For the Maasai, no advance during the last 100 years has been of any great interest or advantage: not peace for war; money for cattle; nor cities and settlement for the plains and open boundaries of their land across much of southern Kenya and northern Tanzania.
This isolation, their land, their traditional codes and values; have all been defended in a long, mostly passive war of resistance carried out by a society structured as a standing army.
But it’s all over, almost.
In Kenya, in the late 1980’s, the legions of warrior moran are obsolete: the old tribal conflicts no longer acceptable in the new new nation state – one of the most advanced and unproductive and the Maasai cattle are counted in the national herd.
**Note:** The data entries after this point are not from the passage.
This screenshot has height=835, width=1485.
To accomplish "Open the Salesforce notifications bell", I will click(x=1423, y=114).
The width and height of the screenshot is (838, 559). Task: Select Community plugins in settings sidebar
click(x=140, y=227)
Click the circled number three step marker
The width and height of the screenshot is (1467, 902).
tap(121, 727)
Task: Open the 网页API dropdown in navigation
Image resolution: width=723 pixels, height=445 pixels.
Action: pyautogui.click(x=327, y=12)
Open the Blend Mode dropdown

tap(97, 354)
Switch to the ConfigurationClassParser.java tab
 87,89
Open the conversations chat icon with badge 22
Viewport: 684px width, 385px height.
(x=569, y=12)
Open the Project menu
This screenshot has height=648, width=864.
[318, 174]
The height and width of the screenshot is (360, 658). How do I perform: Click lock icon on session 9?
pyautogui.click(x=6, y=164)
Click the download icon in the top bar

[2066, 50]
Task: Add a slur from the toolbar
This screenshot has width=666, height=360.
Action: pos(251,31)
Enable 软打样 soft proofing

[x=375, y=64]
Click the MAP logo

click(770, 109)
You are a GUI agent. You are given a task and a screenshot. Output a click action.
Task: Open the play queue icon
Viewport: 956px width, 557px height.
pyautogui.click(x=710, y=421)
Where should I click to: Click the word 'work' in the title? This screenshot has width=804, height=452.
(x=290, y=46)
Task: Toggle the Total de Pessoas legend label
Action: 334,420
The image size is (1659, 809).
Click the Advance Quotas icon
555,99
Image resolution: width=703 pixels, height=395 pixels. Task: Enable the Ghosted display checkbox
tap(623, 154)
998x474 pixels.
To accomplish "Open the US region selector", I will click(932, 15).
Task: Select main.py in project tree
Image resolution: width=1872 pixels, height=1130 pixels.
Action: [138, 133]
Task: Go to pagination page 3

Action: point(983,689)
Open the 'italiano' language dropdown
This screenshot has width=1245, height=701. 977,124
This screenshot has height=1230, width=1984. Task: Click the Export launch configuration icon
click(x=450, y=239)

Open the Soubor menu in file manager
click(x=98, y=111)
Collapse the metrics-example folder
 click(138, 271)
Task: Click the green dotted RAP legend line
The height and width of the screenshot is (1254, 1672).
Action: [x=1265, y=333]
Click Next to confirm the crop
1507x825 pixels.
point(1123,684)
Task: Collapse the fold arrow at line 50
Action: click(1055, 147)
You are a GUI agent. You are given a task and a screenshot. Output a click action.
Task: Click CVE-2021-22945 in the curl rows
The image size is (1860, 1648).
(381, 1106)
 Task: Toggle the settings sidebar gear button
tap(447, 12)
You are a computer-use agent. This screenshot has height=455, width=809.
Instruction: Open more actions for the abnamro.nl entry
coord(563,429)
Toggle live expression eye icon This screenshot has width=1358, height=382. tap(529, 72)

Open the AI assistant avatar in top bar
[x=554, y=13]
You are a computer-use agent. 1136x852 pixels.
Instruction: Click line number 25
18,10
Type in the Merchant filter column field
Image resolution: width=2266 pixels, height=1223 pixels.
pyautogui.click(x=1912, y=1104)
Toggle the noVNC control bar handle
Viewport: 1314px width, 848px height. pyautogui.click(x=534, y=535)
Change has not been forced on the Maasai. But they are on the final retreat to the point of individual choice: either across the line of time and cultural advance or all the way back to the reservations – to whatever dry land is left to them.
In this superb, full-colour portfolio photographers Mohamed Amin and Duncan Willets have produced a comprehensive pictorial record, and John Eames the narrative back-ground to these remarkable: The Last of the Maasai.